§ **DATA FOR THIS EXERCISE**
⁂
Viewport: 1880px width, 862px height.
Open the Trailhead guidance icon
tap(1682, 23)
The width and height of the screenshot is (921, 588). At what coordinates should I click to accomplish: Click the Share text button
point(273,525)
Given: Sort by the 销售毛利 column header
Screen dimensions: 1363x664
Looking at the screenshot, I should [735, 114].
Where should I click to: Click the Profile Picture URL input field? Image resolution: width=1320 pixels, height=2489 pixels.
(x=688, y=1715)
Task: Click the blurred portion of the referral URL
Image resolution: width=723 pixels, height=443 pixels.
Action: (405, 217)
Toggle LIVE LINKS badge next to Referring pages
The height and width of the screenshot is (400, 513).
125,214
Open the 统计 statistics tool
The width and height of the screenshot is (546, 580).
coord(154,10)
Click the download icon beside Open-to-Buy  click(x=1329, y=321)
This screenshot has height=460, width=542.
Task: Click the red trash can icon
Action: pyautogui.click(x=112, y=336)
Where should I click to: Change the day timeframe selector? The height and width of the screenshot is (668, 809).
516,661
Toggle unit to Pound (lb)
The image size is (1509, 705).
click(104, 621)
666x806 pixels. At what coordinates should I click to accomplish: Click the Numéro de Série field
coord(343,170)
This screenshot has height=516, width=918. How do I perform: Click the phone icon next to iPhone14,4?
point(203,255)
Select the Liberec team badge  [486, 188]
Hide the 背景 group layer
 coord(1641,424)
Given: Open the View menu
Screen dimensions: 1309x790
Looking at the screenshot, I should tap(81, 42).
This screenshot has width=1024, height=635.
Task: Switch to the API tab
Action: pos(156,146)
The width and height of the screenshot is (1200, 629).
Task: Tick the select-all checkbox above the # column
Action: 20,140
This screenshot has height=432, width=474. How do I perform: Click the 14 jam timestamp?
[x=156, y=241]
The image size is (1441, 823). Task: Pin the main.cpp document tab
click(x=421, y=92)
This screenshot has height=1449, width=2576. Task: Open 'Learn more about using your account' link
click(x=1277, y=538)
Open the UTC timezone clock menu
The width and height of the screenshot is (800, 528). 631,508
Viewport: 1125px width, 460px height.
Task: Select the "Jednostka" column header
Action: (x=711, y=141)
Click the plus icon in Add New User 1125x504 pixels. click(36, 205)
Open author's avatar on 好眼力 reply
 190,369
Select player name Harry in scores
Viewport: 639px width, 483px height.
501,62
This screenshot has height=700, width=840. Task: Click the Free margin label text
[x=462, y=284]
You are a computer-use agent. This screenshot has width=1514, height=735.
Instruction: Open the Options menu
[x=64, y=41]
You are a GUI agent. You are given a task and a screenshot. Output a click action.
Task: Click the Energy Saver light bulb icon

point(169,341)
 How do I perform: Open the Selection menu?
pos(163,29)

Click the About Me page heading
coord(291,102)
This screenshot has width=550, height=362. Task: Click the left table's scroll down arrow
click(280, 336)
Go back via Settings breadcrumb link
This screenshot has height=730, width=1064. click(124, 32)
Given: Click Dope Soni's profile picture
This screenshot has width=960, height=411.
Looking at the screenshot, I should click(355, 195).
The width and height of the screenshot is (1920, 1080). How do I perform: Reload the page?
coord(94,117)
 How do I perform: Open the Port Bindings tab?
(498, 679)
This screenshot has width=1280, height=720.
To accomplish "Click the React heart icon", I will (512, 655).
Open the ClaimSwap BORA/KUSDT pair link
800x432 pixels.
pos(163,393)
⁂
Copy the data above, from the line with "Open the UTC timezone clock menu" up to and including the line with "[x=462, y=284]", without changing a character.

Open the UTC timezone clock menu
The width and height of the screenshot is (800, 528). 631,508
Viewport: 1125px width, 460px height.
Task: Select the "Jednostka" column header
Action: (x=711, y=141)
Click the plus icon in Add New User 1125x504 pixels. click(36, 205)
Open author's avatar on 好眼力 reply
 190,369
Select player name Harry in scores
Viewport: 639px width, 483px height.
501,62
This screenshot has height=700, width=840. Task: Click the Free margin label text
[x=462, y=284]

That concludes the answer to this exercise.